[extropy-chat] Neural bottleneck found that thwarts multi-tasking
hkhenson at rogers.com
Sun Jan 21 18:27:01 UTC 2007
[It's been interesting lately finding things on one mailing list that
should be shared on others. KH]
Neural bottleneck found that thwarts multi-tasking
René Marois and Paul Dux
Many people think they can safely drive while talking on their cell phones.
Vanderbilt neuroscientists Paul E. Dux and René Marois have found that when
it comes to handling two things at once, your brain, while fast, isn't that
"Why is it that with our incredibly complex and sophisticated brain, with
100 billion neurons processing information at rates of up to a thousand
times a second, we still have such a crippling inability to do two tasks at
once?" Marois, associate professor of Psychology, asked. "For example, what
is it about our brain that gives us such a hard time at being able to drive
and talk on a cell phone simultaneously?"
Researchers have long thought that a central "bottleneck" exists in the
brain that prevents us from doing two things at once. Dux and Marois are
the first to identify the regions of the brain responsible for this
bottleneck, by examining patterns of neural activity over time. Their
results were published in the Dec. 21 issue of Neuron.
"In our everyday lives, we seem to complete so many cognitive tasks
effortlessly. However, we experience severe limitations when we try to do
even two simple tasks at once, such as pressing a button when a visual
stimulus appears and saying a word when a sound is presented. This is known
as dual-task interference," Dux, a postdoctoral research associate in the
Department of Psychology, said. "We were interested in trying to understand
these limitations and in finding where in the brain this bottleneck might
be taking place."
The research is particularly timely, as additional states consider banning
the use of cell phones while driving.
"While we are driving, we are bombarded with visual information. We might
also be talking to passengers or talking on the phone," Marois said. "Our
new research offers neurological evidence that the brain cannot effectively
do two things at once. People think if they are using a headset with their
cell phone while driving they are safe, but they're not because they are
still doing two cognitively demanding tasks at once."

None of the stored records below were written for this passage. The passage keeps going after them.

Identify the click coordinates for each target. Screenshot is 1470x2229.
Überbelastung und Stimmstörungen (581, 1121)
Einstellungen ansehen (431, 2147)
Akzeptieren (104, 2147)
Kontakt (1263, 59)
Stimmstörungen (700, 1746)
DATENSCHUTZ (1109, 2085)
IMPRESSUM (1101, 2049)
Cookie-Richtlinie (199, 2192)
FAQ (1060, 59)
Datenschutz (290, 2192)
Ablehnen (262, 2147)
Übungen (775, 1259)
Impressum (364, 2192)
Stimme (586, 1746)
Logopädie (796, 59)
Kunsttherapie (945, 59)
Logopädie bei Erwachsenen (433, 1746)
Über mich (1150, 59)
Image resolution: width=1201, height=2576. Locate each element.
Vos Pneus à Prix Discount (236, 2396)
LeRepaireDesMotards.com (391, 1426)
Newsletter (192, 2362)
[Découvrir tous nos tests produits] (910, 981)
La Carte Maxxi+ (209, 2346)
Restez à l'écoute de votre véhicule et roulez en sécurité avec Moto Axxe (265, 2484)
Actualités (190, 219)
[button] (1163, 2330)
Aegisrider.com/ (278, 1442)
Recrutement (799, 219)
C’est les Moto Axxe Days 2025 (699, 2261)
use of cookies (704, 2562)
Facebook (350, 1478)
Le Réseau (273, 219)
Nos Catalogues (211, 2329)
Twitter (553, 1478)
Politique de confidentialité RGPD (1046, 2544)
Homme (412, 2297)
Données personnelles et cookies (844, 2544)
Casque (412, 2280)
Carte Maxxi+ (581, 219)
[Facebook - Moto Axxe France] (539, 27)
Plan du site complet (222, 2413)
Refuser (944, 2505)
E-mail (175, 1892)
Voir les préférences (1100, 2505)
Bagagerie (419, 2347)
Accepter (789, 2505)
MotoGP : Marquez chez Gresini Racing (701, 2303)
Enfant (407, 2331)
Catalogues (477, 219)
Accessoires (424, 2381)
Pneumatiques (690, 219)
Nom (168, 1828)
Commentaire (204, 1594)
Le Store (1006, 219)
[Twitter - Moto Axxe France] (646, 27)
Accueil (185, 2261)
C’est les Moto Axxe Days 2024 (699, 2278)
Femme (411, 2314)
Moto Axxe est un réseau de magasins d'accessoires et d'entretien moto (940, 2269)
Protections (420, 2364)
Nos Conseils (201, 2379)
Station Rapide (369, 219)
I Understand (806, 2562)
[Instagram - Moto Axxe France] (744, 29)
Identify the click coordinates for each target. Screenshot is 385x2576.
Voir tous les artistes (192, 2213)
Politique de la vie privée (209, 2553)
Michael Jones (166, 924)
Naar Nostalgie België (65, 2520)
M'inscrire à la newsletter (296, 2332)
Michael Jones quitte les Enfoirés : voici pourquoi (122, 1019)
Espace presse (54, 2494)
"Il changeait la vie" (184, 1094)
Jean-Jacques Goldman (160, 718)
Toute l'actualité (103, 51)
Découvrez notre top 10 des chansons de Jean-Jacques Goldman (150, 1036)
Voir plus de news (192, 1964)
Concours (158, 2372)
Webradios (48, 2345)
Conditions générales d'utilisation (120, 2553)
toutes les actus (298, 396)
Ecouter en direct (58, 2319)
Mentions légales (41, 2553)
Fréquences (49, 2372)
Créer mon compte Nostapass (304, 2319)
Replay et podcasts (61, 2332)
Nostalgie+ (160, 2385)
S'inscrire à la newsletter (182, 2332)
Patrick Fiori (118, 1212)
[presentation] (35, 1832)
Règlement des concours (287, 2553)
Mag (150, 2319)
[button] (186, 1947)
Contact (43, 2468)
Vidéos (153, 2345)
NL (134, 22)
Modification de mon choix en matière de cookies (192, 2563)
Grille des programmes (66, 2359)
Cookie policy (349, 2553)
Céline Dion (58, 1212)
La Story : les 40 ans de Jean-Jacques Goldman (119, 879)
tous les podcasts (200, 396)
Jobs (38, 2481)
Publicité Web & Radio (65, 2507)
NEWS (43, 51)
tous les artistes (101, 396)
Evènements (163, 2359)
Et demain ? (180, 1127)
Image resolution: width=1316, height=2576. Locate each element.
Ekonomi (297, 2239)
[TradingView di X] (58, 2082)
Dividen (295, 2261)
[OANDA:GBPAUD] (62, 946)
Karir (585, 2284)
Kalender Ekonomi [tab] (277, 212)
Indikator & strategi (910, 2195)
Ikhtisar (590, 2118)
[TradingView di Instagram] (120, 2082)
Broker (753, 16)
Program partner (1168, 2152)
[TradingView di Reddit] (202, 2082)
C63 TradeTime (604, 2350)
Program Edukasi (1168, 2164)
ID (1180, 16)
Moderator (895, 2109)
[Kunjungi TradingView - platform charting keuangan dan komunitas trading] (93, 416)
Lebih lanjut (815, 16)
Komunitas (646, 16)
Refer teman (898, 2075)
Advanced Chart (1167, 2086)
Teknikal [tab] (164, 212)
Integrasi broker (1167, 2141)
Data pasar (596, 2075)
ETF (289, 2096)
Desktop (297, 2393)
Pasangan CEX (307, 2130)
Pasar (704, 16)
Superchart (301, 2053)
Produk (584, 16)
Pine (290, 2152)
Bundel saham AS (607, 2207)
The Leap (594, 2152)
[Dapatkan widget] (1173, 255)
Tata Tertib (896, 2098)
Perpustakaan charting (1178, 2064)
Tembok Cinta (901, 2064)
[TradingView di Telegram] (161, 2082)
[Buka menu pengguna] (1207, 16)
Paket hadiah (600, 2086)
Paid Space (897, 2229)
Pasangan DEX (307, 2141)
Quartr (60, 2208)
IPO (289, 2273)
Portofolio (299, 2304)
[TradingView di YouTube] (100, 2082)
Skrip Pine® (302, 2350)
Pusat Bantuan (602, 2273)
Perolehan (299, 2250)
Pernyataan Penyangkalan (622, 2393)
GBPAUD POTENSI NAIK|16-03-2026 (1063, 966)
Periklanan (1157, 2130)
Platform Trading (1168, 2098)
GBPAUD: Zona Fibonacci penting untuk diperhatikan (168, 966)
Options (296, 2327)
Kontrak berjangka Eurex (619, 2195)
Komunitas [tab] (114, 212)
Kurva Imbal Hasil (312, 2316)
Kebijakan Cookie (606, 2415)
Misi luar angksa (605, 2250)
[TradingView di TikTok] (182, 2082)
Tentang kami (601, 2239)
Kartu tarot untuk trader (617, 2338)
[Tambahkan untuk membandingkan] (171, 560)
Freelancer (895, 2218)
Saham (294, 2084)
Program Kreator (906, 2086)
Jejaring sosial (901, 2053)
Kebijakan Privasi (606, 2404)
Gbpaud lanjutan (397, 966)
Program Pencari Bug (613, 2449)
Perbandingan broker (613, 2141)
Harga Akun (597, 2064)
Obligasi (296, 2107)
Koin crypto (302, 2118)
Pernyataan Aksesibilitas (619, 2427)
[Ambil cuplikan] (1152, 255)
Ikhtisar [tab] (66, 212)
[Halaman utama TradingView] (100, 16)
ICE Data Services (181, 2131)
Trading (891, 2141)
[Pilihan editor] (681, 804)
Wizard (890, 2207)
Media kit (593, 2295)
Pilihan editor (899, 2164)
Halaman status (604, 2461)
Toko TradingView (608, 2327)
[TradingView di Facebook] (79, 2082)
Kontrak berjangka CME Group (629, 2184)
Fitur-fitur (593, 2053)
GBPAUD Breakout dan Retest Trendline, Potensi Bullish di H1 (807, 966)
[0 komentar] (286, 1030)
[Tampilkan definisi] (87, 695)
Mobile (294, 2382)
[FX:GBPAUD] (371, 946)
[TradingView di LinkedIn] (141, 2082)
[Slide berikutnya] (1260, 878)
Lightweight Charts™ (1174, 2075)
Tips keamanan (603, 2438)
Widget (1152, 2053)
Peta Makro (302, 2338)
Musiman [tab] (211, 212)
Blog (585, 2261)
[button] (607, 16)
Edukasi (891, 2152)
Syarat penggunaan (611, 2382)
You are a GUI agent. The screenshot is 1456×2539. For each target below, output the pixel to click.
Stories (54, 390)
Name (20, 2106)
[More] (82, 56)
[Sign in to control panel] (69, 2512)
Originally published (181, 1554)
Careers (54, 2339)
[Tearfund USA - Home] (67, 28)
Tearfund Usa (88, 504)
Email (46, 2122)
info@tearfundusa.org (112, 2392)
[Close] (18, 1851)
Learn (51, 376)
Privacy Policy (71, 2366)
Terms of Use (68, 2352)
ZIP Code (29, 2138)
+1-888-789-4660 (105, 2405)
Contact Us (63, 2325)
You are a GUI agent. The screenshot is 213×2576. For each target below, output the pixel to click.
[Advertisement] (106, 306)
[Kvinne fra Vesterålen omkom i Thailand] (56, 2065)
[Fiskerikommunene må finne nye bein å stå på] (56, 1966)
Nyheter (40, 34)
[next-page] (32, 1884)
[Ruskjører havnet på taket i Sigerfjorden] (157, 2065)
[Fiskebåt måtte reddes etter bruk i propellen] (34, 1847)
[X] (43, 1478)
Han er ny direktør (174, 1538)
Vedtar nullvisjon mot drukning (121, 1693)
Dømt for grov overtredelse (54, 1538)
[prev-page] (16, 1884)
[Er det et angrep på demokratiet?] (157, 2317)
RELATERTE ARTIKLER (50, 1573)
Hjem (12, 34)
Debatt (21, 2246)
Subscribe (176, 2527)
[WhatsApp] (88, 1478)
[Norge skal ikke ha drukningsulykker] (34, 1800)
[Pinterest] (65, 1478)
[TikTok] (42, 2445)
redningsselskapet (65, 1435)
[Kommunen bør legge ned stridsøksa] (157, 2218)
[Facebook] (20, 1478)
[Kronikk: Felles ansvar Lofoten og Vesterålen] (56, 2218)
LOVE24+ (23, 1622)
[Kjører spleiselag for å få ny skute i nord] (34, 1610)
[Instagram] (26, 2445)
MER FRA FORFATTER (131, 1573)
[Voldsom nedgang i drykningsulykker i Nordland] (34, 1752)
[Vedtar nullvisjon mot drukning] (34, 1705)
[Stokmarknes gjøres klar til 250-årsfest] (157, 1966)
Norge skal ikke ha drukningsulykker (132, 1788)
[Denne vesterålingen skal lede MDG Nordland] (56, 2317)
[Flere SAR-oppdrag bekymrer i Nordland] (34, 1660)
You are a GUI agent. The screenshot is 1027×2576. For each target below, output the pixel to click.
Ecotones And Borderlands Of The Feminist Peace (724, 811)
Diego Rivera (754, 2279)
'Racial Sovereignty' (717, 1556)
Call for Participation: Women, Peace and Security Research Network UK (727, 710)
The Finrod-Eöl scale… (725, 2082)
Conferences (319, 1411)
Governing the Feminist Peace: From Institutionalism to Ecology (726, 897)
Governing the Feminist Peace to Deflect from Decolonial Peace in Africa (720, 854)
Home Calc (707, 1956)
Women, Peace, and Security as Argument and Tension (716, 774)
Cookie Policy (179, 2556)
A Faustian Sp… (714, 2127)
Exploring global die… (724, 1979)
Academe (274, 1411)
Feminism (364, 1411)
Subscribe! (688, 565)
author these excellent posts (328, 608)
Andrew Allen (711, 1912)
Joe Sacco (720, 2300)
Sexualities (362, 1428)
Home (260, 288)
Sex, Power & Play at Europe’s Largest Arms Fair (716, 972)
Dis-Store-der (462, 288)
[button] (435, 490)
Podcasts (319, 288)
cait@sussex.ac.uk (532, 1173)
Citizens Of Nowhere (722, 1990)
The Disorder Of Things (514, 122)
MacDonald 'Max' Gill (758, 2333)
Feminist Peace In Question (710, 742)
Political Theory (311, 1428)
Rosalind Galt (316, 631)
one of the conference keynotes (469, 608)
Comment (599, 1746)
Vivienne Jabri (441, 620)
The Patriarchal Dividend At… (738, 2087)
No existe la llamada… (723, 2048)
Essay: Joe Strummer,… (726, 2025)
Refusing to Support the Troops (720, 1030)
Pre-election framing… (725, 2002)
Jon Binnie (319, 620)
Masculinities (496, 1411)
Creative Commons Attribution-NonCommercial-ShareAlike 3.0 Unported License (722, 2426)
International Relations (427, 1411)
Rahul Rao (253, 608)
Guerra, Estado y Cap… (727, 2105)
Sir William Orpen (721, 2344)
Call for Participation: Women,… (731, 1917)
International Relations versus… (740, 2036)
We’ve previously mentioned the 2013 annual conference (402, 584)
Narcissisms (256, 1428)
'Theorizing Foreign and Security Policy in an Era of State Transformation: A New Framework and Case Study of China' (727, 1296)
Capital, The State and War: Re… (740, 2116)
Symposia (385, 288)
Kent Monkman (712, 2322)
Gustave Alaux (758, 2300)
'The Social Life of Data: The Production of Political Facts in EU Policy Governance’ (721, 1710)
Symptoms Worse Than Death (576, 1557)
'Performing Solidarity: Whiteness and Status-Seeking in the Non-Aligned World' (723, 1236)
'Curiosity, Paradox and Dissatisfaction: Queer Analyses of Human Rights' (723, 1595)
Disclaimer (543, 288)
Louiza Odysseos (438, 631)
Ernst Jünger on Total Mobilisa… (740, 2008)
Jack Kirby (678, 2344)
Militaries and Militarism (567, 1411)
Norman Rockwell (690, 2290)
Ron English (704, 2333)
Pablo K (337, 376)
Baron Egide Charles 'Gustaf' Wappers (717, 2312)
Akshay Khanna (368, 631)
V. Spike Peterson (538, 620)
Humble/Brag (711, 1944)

Identifying the information bottleneck responsible for this dual-task
limitation required the use of functional magnetic resonance imaging, or
fMRI, an imaging technology that reveals the brain areas active in a given
mental task by registering changes in oxygenated blood concentration in
these regions. While fMRI is an excellent tool for identifying a particular
area in the brain involved in a given task, it generally provides limited
information about how that area responds over time.
To overcome this limitation, Dux and Marois rapidly sampled brain activity
using fMRI while subjects were performing two demanding tasks. Evaluation
of the data produced by this rapid sampling method allowed them to
characterize the temporal pattern of activity in specific brain areas.
The two tasks consisted of pressing the appropriate computer key in
response to hearing one of eight possible sounds and uttering an
appropriate syllable in response to seeing one of eight possible images.
Different senses and motor responses were enlisted in order to ensure that
any interference between the two tasks was not specific to a particular
sensory or motor modality, but instead originated at a central
The results revealed that the central bottleneck was caused by the
inability of the lateral frontal and prefrontal cortex, and also the
superior frontal cortex, to process the two tasks at once. Both areas have
been shown in previous experiments to play a critical role in cognitive
"We determined these brain regions responded to tasks irrespective of the
senses involved, they were engaged in selecting the appropriate response,
and, most importantly, they showed 'queing' of neural activity--the neural
response to the second task was postponed until the response to the first
was completed," Dux said.
"Neural activity seemed to be delayed for the second task when the two
tasks were presented nearly simultaneously - within 300 milliseconds of
each other," Marois said. "If individuals have a second or more between
tasks, we did not see this delay.
"This temporal delay is the essence of dual-task interference for tasks
that require actions. By using time-resolved fMRI, we can see its signature
in the brain," he continued. "These findings allow us to really now focus
on this set of brain areas and to understand why these areas cannot process
two tasks at once."
The researchers are interested in further exploring what is happening in
the bottleneck to slow performance and believe the work may have future
implications for people performing complex tasks.
"It may be possible to look to the sort of tasks people are going to have
to do in a very complex environment, such as flying a plane, and find out
under what circumstances these tasks may be less vulnerable to dual-task
interference," Dux added.
For the record, neither Marois nor Dux use their cell phones while driving.
"I'm Australian, and it's illegal there, so I'm trained not to," Dux said.
"Even so, I would never do it. Dual-task costs can be up to a second, and
that's a long time when you're traveling at 60 miles per hour."